- _Given information_
● ● ● ● ● ● ●

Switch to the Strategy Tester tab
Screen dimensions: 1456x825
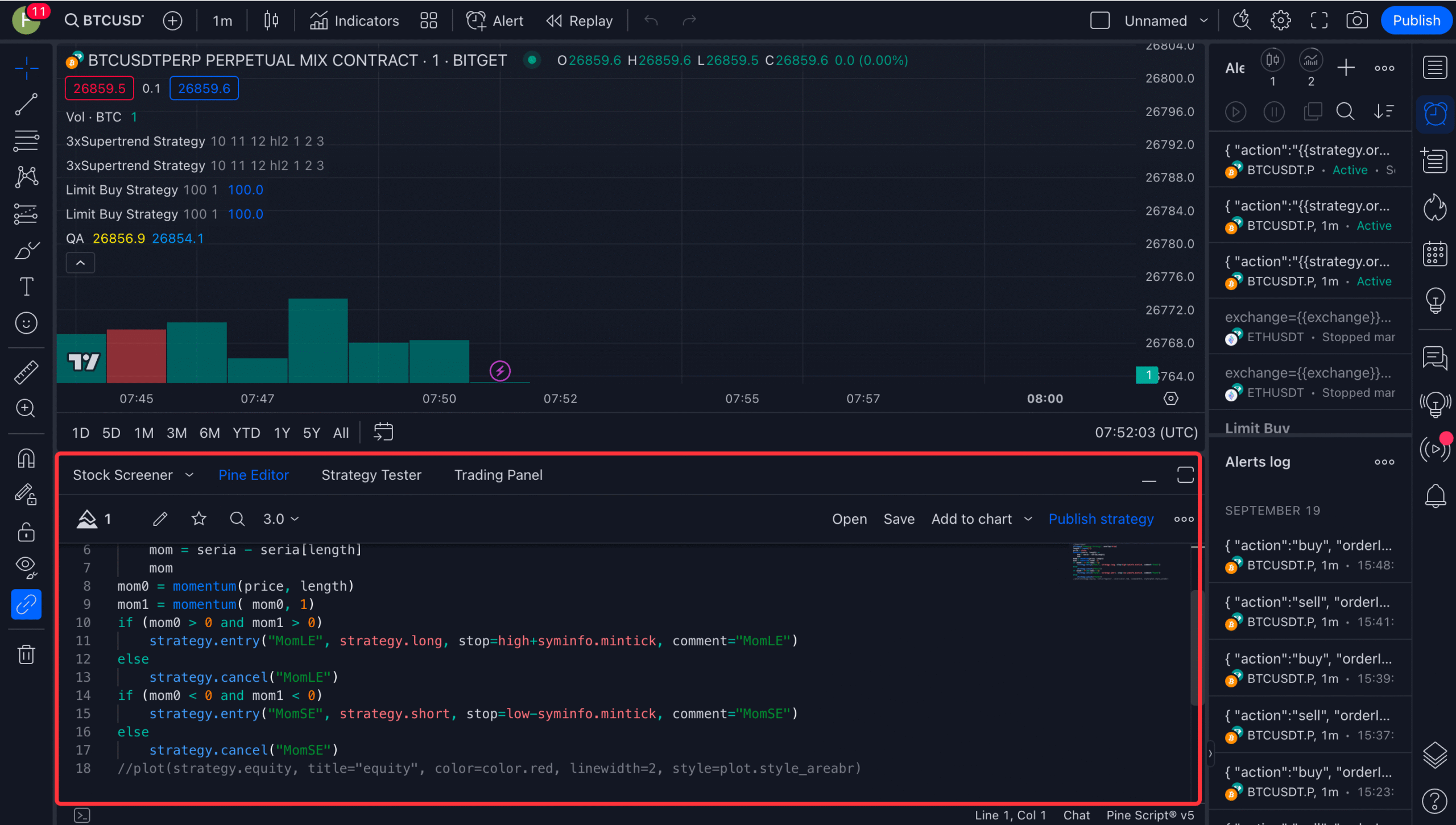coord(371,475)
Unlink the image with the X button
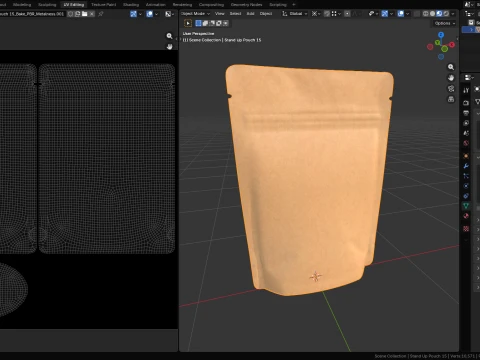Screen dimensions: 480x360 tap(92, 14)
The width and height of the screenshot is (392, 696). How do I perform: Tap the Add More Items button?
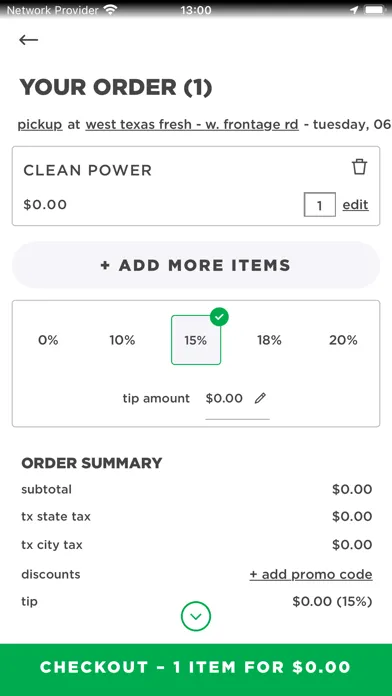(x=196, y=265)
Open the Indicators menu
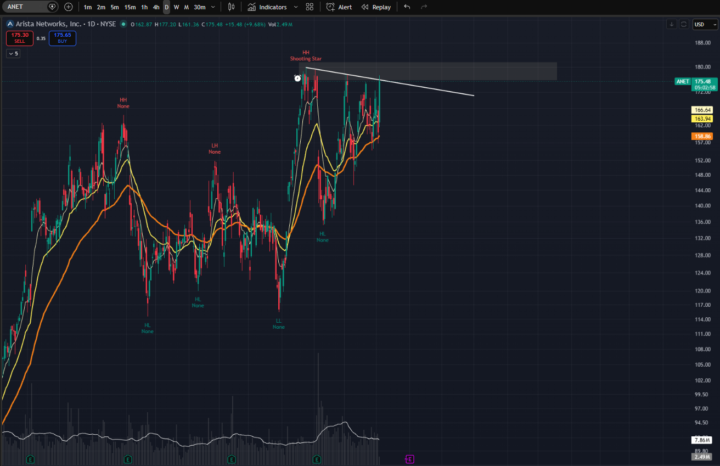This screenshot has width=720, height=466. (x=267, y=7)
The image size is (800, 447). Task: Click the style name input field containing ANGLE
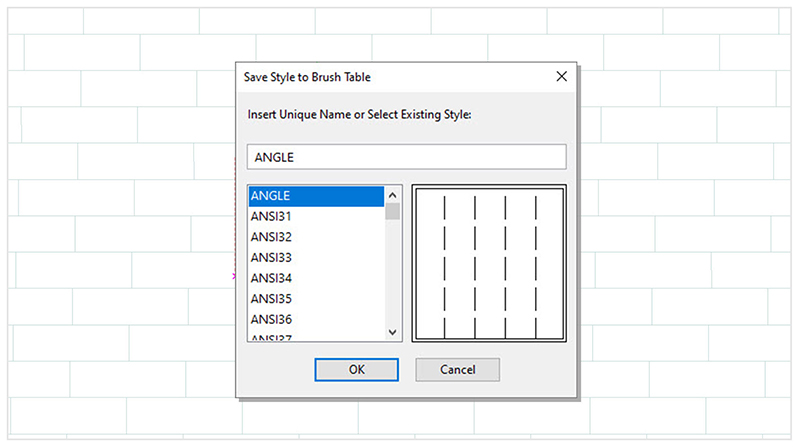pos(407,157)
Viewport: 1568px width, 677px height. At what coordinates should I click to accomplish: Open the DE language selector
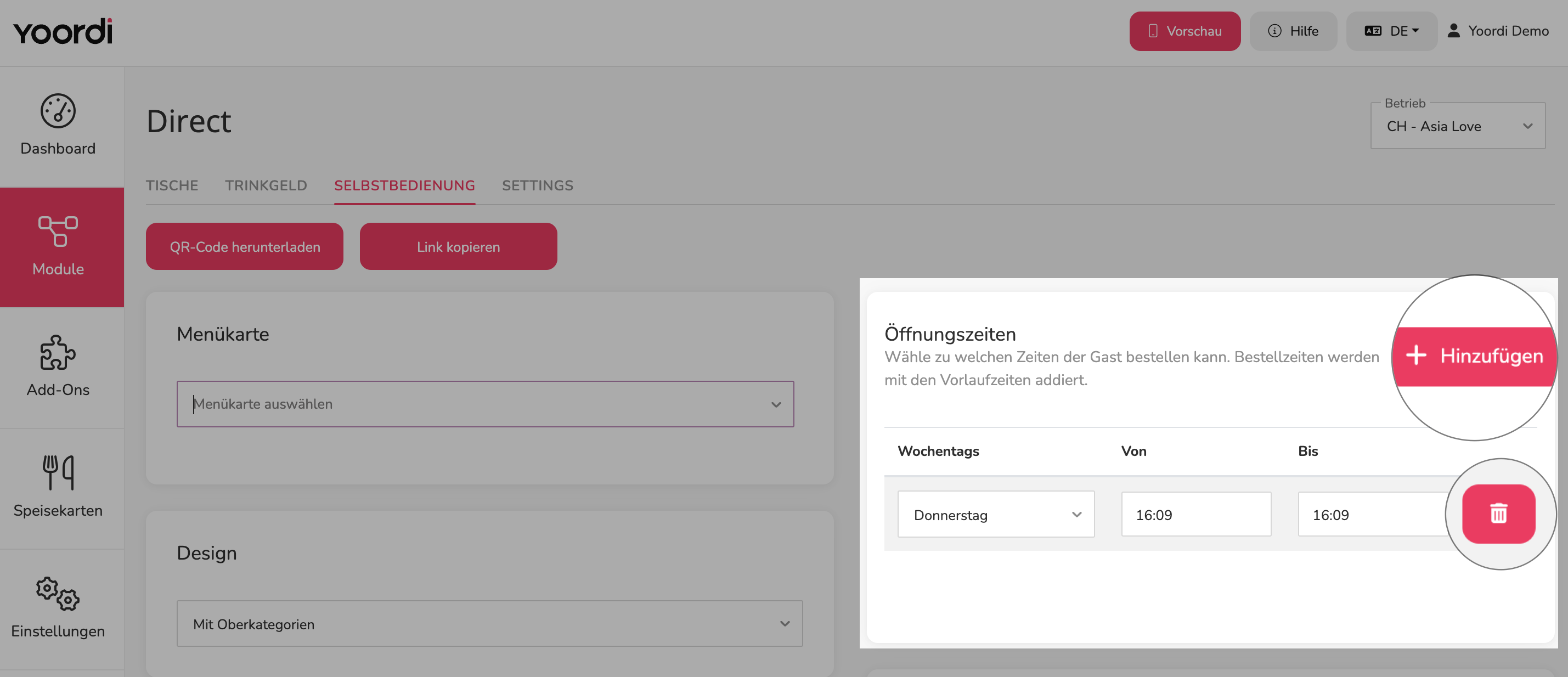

● ● ● ● ● ● ●

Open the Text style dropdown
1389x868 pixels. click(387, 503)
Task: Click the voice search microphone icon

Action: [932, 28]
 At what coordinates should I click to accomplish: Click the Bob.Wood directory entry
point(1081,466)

● ● ● ● ● ● ●

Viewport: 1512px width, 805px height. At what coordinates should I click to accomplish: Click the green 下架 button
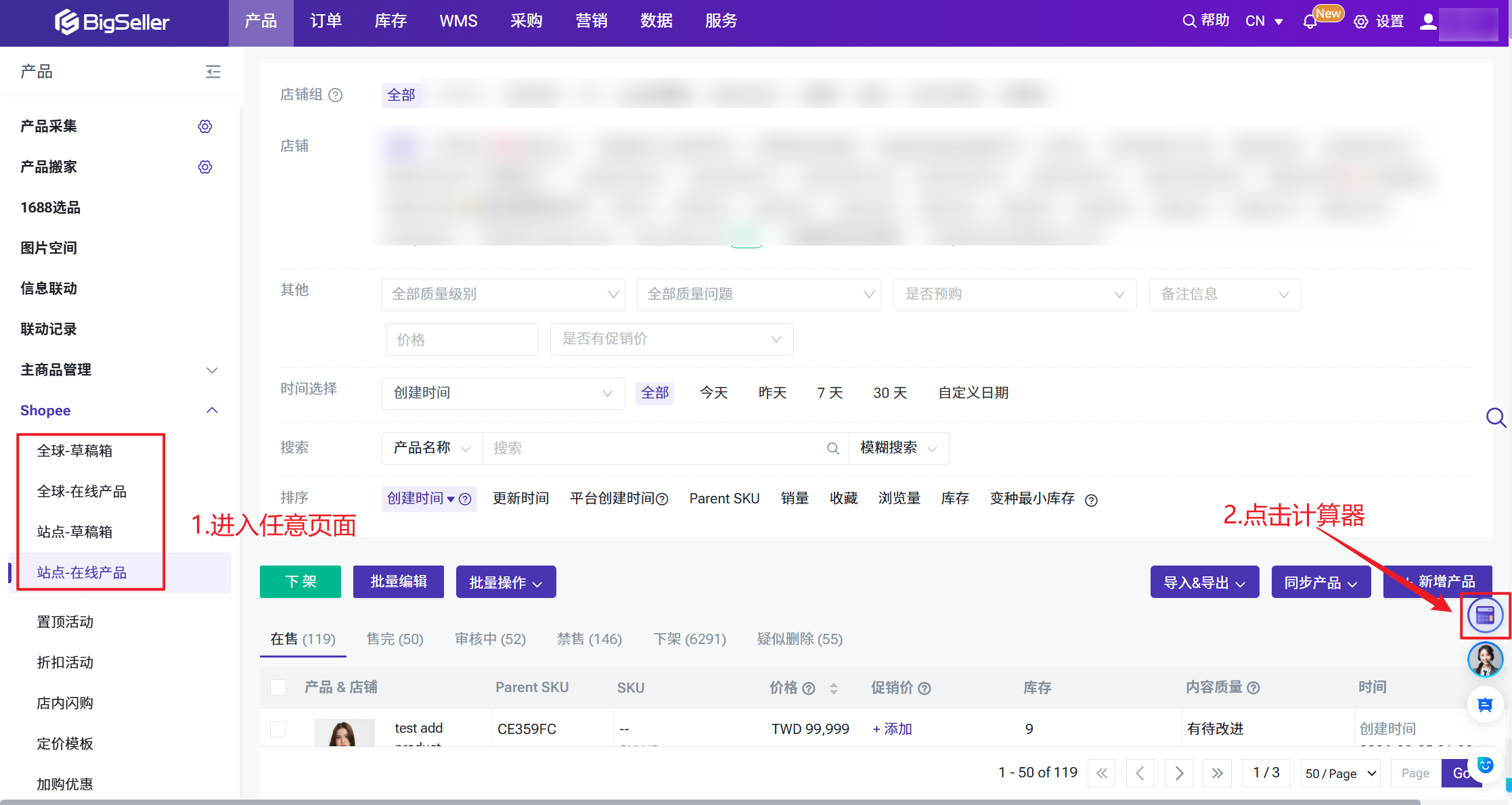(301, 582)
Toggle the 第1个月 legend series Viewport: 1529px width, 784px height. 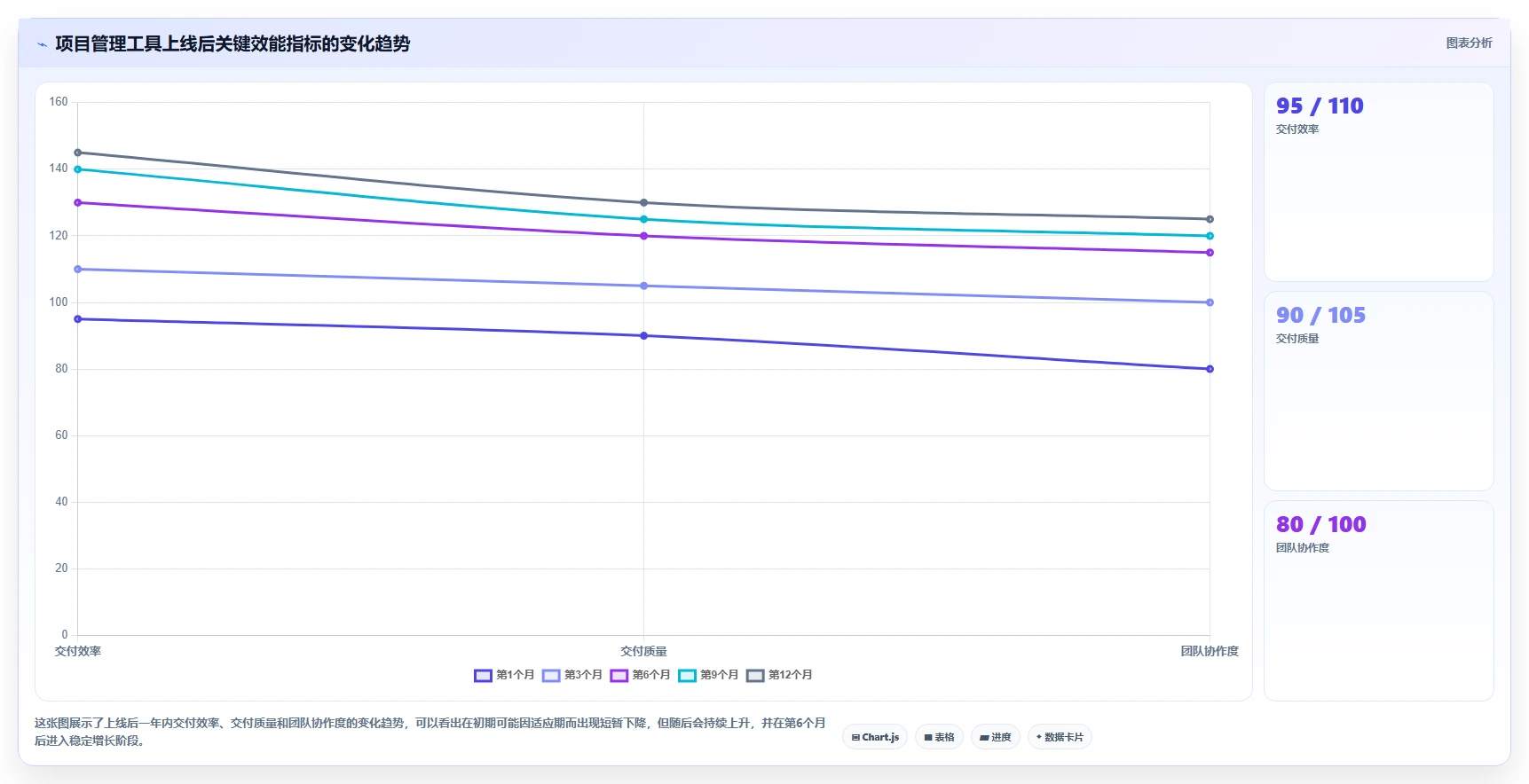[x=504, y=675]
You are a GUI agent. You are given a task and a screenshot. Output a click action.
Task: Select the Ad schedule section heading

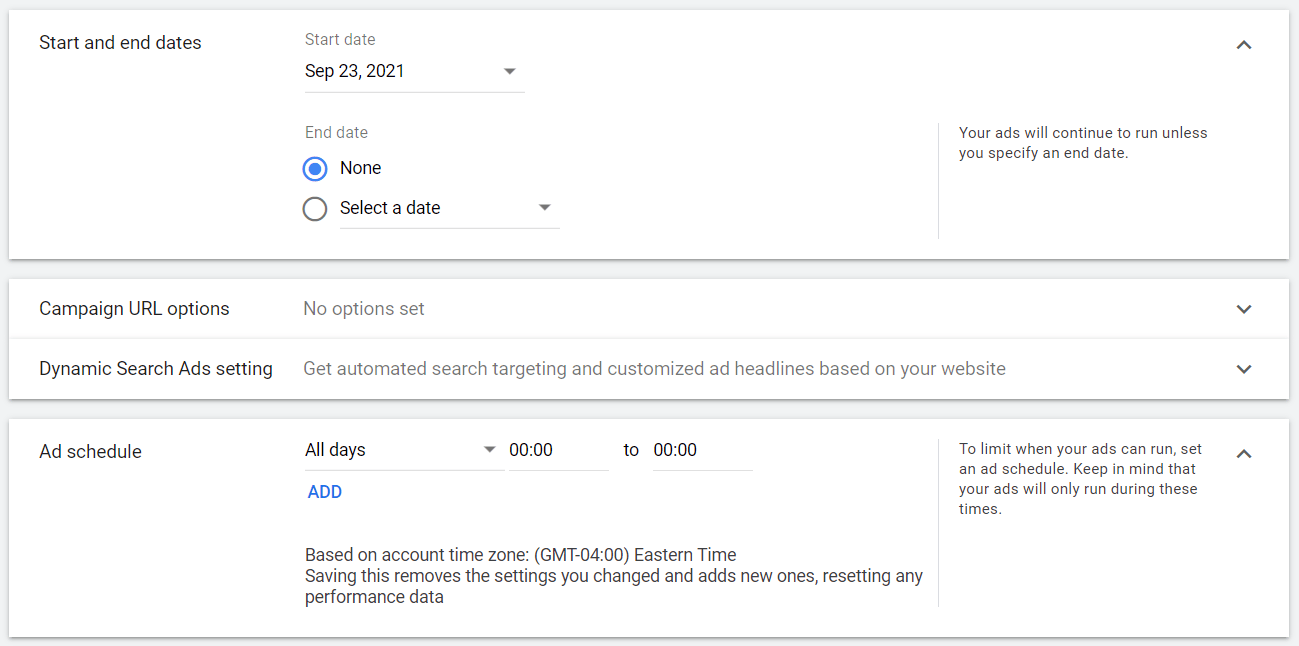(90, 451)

● ● ● ● ● ● ●

- _Task instructions_
Copy the material verbatim, starting at the line that contains "Task: Click the voice search microphone icon" and ending at the line that contains "point(1081,466)", with both of those lines included.

- _Expected answer_
Task: Click the voice search microphone icon

Action: [932, 28]
 At what coordinates should I click to accomplish: Click the Bob.Wood directory entry
point(1081,466)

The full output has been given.